* About this task
Show each line of the data below in which "agent" occurs.

* Recorded data
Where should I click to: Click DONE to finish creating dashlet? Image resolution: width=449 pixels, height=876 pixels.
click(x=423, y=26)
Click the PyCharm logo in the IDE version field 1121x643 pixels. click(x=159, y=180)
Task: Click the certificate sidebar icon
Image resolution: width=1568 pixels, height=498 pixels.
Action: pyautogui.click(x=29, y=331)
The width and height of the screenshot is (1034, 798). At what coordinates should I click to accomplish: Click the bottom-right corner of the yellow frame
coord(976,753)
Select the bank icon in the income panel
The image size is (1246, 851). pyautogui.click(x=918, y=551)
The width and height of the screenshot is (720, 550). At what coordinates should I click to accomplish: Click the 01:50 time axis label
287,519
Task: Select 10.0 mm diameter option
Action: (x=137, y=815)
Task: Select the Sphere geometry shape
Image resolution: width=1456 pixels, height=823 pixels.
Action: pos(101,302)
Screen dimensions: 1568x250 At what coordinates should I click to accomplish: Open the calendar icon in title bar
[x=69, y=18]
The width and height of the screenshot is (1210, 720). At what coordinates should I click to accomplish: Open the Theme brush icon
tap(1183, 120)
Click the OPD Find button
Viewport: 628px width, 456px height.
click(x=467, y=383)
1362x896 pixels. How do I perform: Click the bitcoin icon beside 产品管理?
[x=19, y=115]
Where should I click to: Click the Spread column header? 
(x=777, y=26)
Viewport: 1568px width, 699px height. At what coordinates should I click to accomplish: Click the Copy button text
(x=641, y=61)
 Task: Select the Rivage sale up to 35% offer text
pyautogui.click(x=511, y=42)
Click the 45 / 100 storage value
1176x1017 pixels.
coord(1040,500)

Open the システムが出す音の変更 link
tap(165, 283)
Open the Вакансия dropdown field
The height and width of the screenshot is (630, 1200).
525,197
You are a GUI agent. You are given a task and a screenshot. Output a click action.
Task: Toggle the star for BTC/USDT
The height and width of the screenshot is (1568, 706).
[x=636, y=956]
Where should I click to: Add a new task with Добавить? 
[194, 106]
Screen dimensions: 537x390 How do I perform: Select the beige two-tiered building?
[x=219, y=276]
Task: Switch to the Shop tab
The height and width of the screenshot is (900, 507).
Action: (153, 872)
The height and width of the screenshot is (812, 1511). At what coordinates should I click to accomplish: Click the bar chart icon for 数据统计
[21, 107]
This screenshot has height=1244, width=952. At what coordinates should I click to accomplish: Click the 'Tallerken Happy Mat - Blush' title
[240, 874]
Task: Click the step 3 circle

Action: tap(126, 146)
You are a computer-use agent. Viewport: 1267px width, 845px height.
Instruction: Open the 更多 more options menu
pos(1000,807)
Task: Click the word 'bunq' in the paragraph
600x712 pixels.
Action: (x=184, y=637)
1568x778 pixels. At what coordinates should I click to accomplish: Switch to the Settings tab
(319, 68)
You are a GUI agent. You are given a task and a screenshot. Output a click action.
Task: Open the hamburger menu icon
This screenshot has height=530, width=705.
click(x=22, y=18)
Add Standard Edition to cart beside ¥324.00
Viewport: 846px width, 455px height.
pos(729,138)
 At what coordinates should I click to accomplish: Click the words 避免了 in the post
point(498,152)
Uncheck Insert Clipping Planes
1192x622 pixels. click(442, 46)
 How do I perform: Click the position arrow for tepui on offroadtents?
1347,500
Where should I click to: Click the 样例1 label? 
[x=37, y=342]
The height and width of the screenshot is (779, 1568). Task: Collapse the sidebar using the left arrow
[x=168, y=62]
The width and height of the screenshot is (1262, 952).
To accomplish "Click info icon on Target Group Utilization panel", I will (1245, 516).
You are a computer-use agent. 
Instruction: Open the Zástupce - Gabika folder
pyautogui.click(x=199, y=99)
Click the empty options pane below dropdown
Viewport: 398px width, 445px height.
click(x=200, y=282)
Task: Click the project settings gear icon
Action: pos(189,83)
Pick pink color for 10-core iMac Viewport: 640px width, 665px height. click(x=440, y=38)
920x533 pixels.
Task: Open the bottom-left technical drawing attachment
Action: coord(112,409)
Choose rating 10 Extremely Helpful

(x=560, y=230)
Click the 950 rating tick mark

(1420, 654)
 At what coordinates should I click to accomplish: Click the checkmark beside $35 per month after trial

* Response area
You are a GUI agent. You are given a task and a screenshot. Output a click action.
You are a computer-use agent. Viewport: 1267px width, 845px height.
You are a GUI agent. You are given a task and a screenshot. Output a click action.
You are a computer-use agent. 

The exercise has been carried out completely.